Doch der Einfluss der Show geht über die Mode hinaus. Soul Train war ein Symbol für Vielfalt, Kreativität und Selbstbewusstsein – Werte, die auch heute noch relevant sind. Vielleicht ist das der Grund, warum die Show bis heute so viele Menschen inspiriert – ob in der Mode, der Musik oder der Kultur insgesamt.
Wer sich für die Verbindung von Musik und Mode interessiert, sollte auch einen Blick auf die Geschichte von David Bowie und Ziggy Stardust werfen. Bowie war ein weiterer Künstler, der mit seinem Stil ganze Generationen prägte – und dessen Einfluss bis heute nachhallt.
FAQ
Was war Soul Train und warum war die Show so einflussreich?
Soul Train war eine US-amerikanische Musikshow, die von 1971 bis 2006 ausgestrahlt wurde. Sie war eine der ersten Sendungen, die afroamerikanische Musik und Kultur einem breiten Publikum präsentierte. Die Show war nicht nur für ihre Musik bekannt, sondern auch für ihre Mode und Tanzstile, die weltweit Trends setzten.
Wie beeinflusste Soul Train die deutsche Mode?
Soul Train zeigte eine Ästhetik, die sich deutlich von der damaligen deutschen Mode unterschied: schillernde Farben, weite Schnitte und eine lässige Attitüde.

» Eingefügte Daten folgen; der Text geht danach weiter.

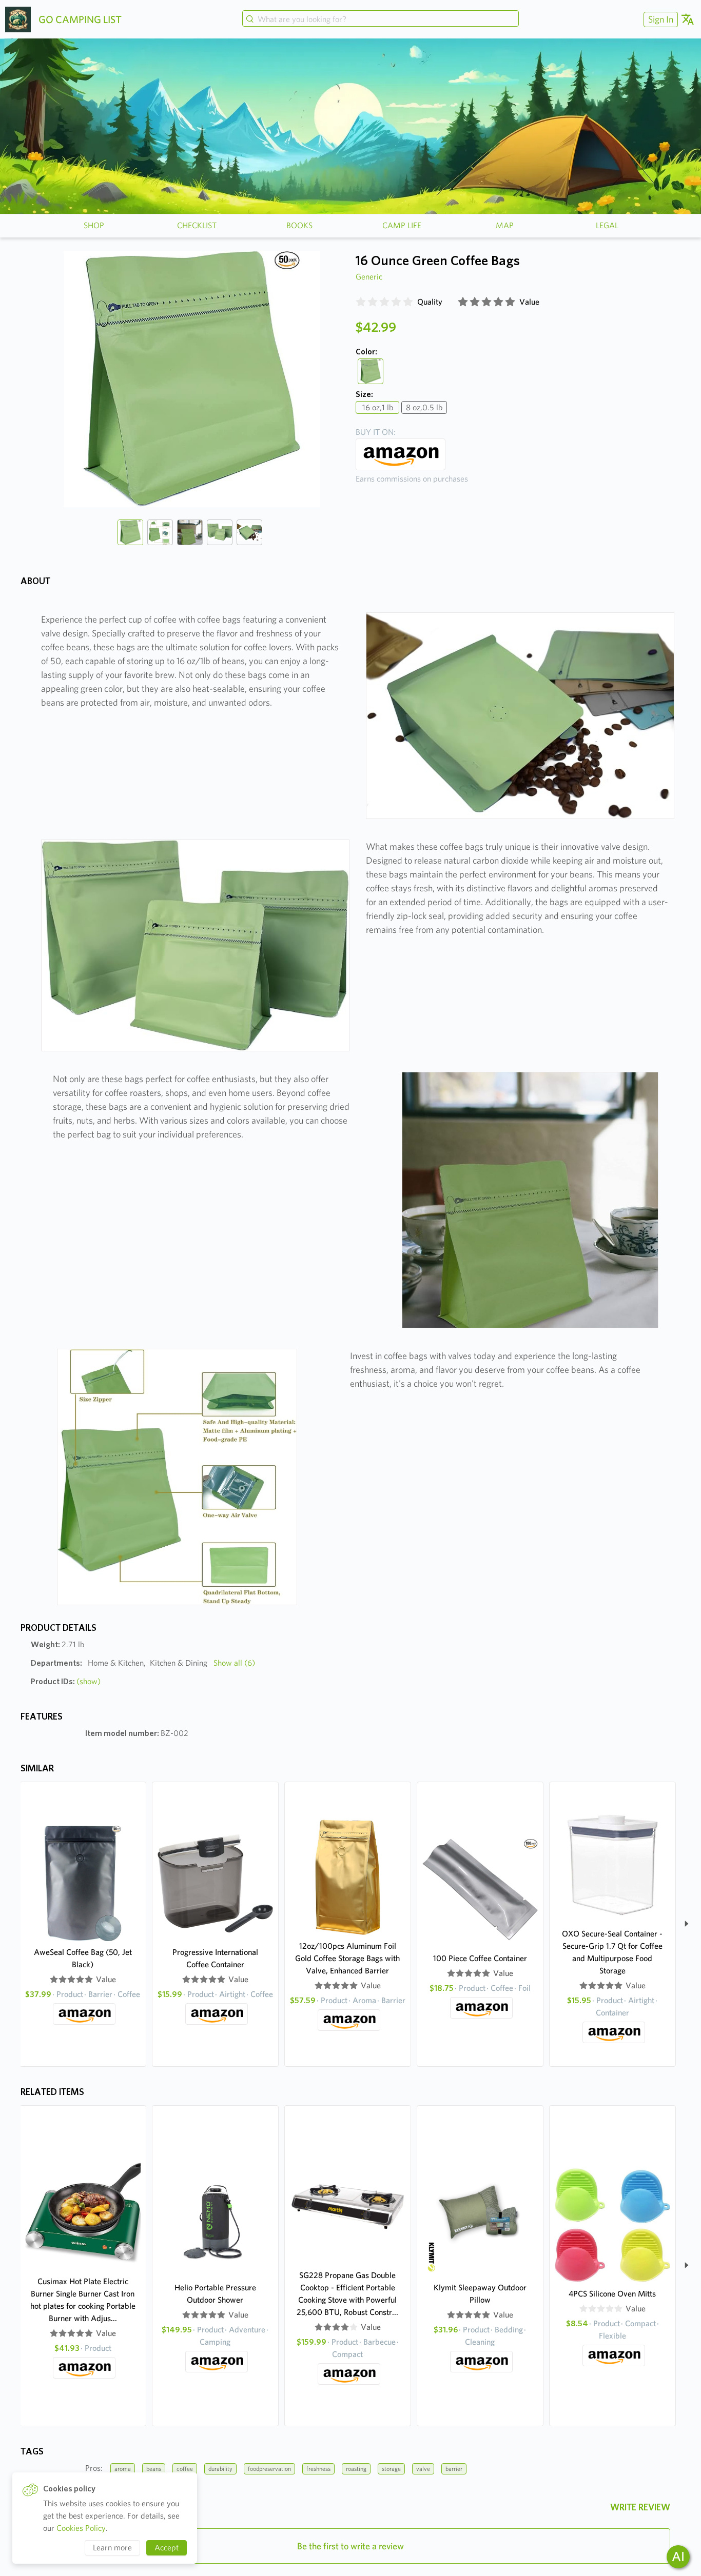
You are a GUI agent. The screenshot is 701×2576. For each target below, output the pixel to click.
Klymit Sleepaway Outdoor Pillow (480, 2293)
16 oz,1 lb (377, 407)
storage (391, 2468)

Besonders in den 80er-Jahren wurden diese Elemente in Deutschland adaptiert, etwa in der Hip-Hop- und Breakdance-Szene oder von Popkünstlern wie Hall & Oates.
Welche Künstler aus Soul Train prägten die Mode besonders?
Künstler wie James Brown, Aretha Franklin und die Tänzer der „Soul Train Line“ waren besonders einflussreich. Ihre Outfits – von maßgeschneiderten Anzügen bis zu glamourösen Roben – wurden weltweit nachgeahmt und prägten die Mode der 70er und 80er.
Gibt es heute noch Spuren von Soul Train in der deutschen Mode?
Ja, besonders in der Streetwear und High Fashion finden sich immer wieder Anklänge an die Soul Train-Ästhetik. Marken wie Adidas oder Puma haben Kollektionen herausgebracht, die sich auf die 70er- und 80er-Jahre beziehen – und damit auch auf den Stil der Show.
Warum ist Soul Train bis heute so beliebt?
Soul Train war nicht nur eine Musikshow, sondern ein kulturelles Phänomen. Die Show stand für Vielfalt, Kreativität und Selbstbewusstsein – Werte, die auch heute noch relevant sind. Zudem hat sie die Mode und Musik nachhaltig geprägt, was bis heute spürbar ist.